Hamburg. Aus der Heil-und Pflegeanstalt Ochsenzoll wurden während der NS-Zeit 3600 Patienten in Tötungs-und Verwahranstalten verlegt.
Eine neue Gedenkstätte für Euthanasie-Opfer der NS-Zeit ist am Mittwoch in Hamburg-Langenhorn eingeweiht worden. Sie befindet sich vor der ehemaligen Heil- und Pflegeanstalt in Ochsenzoll, der heutigen Asklepios-Klinik Nord. Über 3.600 Patienten wurden damals von dort aus in Tötungs- und Verwahranstalten verlegt. Über 2.400 von ihnen fielen dem Euthanasie-Programm zum Opfer, weitere zwölf Kinder wurden bei medizinischen Versuchen ermordet.
Vor der Einweihung gab es ein umfangreiches Programm mit Andachten und Kranzniederlegungen auf dem Gelände der Ev. Stiftung Alsterdorf. Gäste am Nachmittag waren unter anderem Gesundheitssenatorin Cornelia Prüfer-Storcks (SPD), Landesrabbiner Shlomo Bistritzky, Alsterdorf-Direktor Hanns-Stephan Haas und Bischöfin Kirsten Fehrs.
Im Mittelpunkt der Feier stand das Gedenken an die jüdischen Opfer. Erinnerung sei nötig, um „das Unfassbare immer wieder aus dem Schatten des Schweigens zu holen“, sagte die Bischöfin. Allein bei dem ersten Euthanasie-Transport seien 136 Jüdinnen und Juden deportiert und noch am selben Tag in der Gaskammer von Brandenburg ermordet worden.

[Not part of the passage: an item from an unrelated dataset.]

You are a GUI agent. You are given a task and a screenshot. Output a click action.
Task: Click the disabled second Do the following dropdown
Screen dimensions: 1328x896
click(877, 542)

Erinnerung ist mehr als intellektuelle Auseinandersetzung
„Auch wir Kirchen haben uns in dieser Nazi-Diktatur schuldig gemacht“, sagte Fehrs. Abgründig seien die Berichte von Ärzten und Pastoren, Schwestern und Pflegern. Sie hätten es nicht nur zugelassen, sondern aktiv daran mitgewirkt, dass die ihnen anvertrauten Schützlinge in die Arbeits- und Vernichtungslager des Naziregimes abtransportiert wurden. „Ich kann nur erschüttert erkennen und klar aussprechen, dass die Kirche in entscheidender Stunde über alle Maßen versagt hat.“
Der Gedenkort werde wachhalten, was damals geschah, sagte Fehrs. Dies sei umso wichtiger, weil es in Deutschland immer noch Judenfeindlichkeit und Rassismus gebe und die stillschweigende Hinnahme von Ausgrenzung, Pöbeleien und Gewalt gegenüber Menschen anderer Hautfarbe, anderen Glaubens, anderer Herkunft. Wie ein gefährliches Virus sei völkisches Denken erschreckend präsent.
An einem Gedenkort wie diesem lasse sich hautnah erfahren, dass Erinnerung mehr sei als eine intellektuelle Auseinandersetzung. Erinnerung sei vielmehr eine „Seelenarbeit“, die eine große Sehnsucht für die Zukunft in sich träge. „Lasst uns beten, handeln und auch streiten – für diese Sehnsucht nach Leben, das geliebt und geschützt gehört und auf dieser Welt Recht hat – immer“, sagte die Bischöfin.